IVF has certainly delivered on the promise of helping couples achieve parenthood. In the process, it has paved the way for ample consideration of much broader social, economic, ethical, cultural, and religious questions surrounding parenting and families.

The Special Case of China and Reproductive Assistance

Egg freezing is popular with Chinese women, even though the process is forbidden for unmarried women in China. For those who have the option of traveling abroad for CRBC, however, it remains an attractive possibility. Famous for its previous “One Child” Policy, which has now been lifted, China has witnessed an enormous surge in the number of women (married and unmarried) who are interested in expanding their families. Some of these women had their eggs cryogenically frozen in the past and are ready to “use them” since, by law, they are now allowed to have more than one child.

This has, in turn, created some problems within China. Paul McTaggart, CEO of Bangkok-based healthcare consultancy Medical Departures, explained to China Daily that “Excess demand for IVF treatment, limited clinics available, and months in waiting for consultation appointments” are some of the factors that make Chinese women participate in programs abroad. “The legality of pre-implantation genetic diagnosis and gender selection are also reasons Chinese mothers don’t go through IVF domestically,” he said, referring to genetic profiling of an embryo prior to uterine implantation.

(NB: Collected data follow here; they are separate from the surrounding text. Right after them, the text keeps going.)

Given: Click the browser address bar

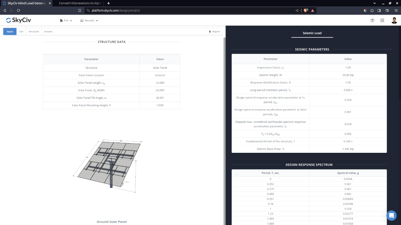Looking at the screenshot, I should 134,10.
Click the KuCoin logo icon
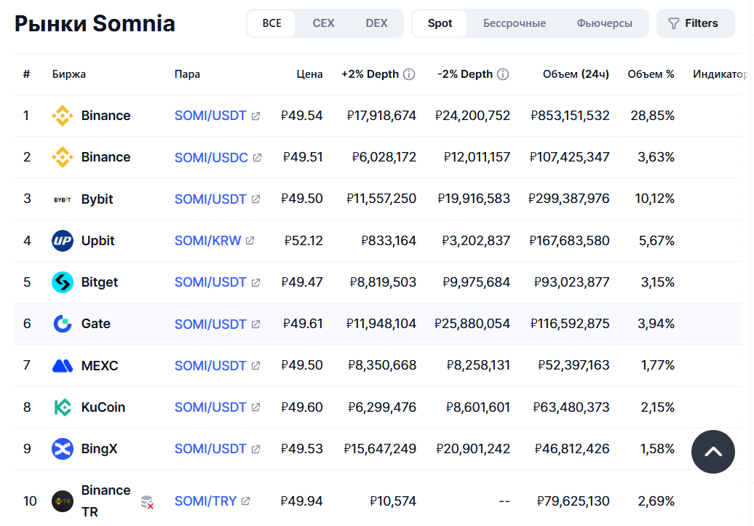This screenshot has width=754, height=526. coord(63,407)
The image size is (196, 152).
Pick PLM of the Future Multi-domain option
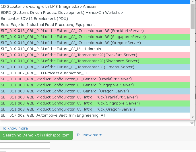(51, 49)
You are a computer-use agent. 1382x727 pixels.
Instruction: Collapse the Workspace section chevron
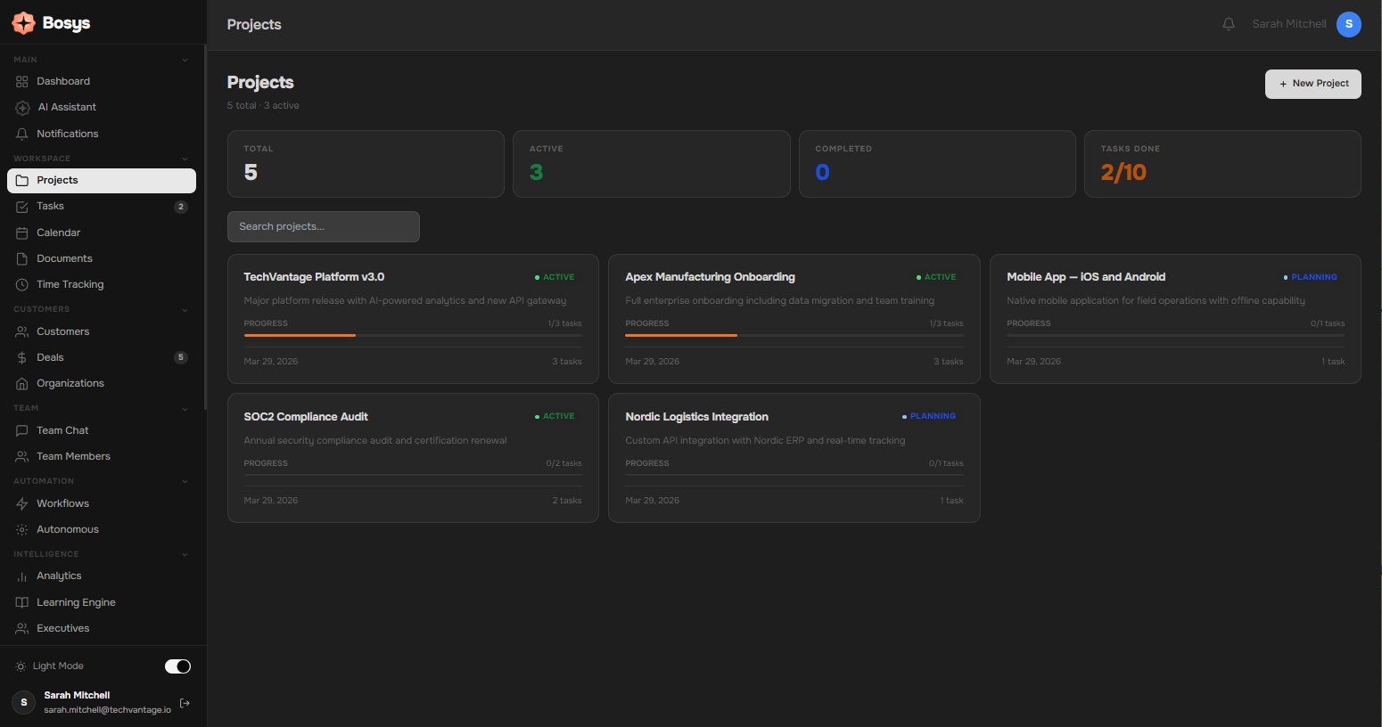(185, 159)
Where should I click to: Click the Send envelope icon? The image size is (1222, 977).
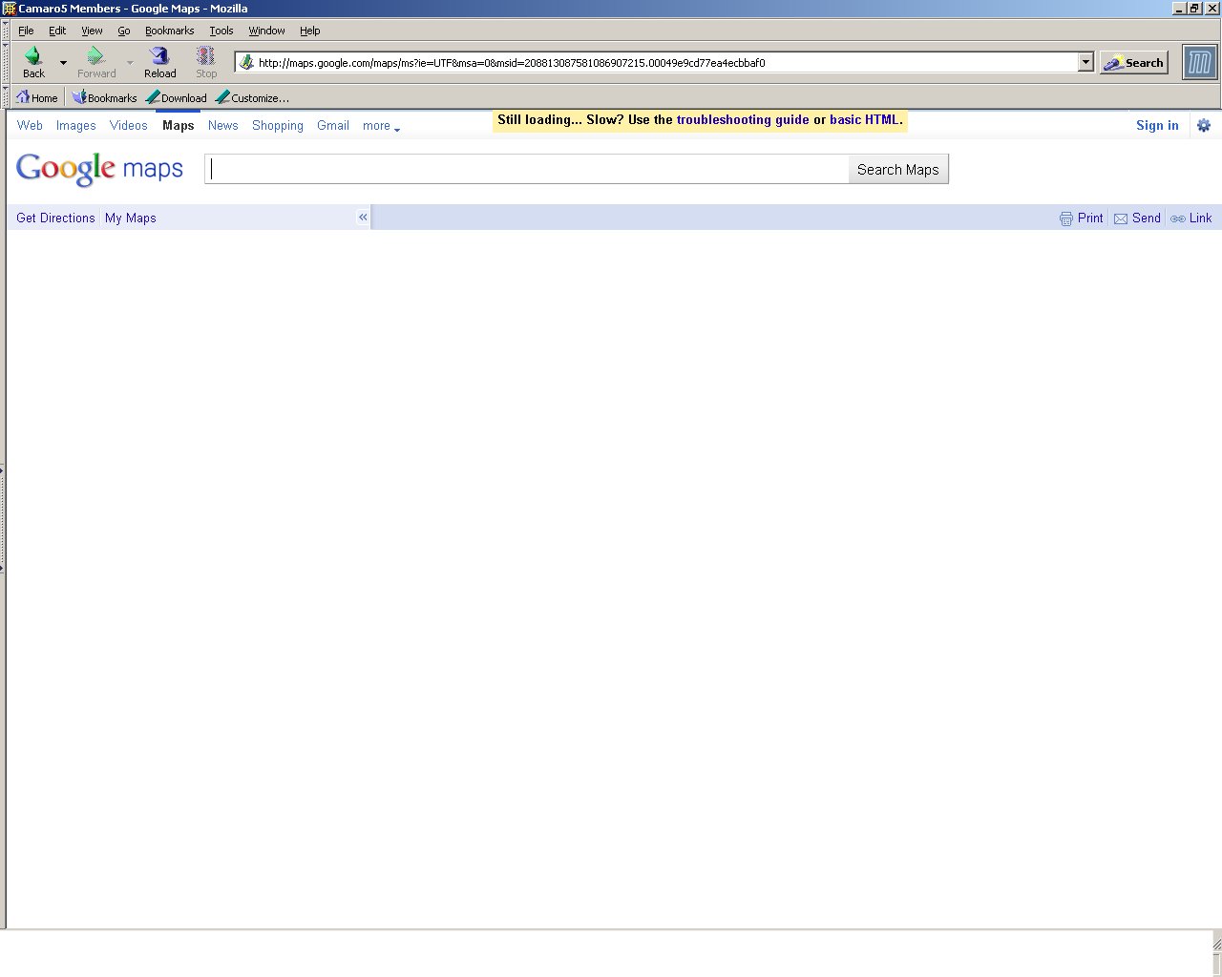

Those who cannot or do not wish to travel abroad for IVF, then, are often compelled to keep their involvement in domestic IVF programs hidden. Infertile Chinese women find themselves increasingly pressured by both tradition and state to adhere to strict reproduction regulations. The country has the rare and complex problem that women are frowned upon if they cannot conceive, yet they are also frowned upon for seeking IVF treatment. This pressure, or yali, is a key factor in motivating the women to begin their IVF cycles. These collisions of personal belief, culture, and IVF create tensions that amplify, giving rise to the pressure in a never-ending cycle.

The Chinese Media and IVF

Between the One Child Policy recently being lifted and the traditional notion that women “must” conceive a child, it’s no wonder that the IVF market in China has exploded. Chinese media raises questions asking why infertility is now the focus of a country that is overpopulated already. At the same time, infertile women in the country are still largely stigmatized for their inability to conceive a child.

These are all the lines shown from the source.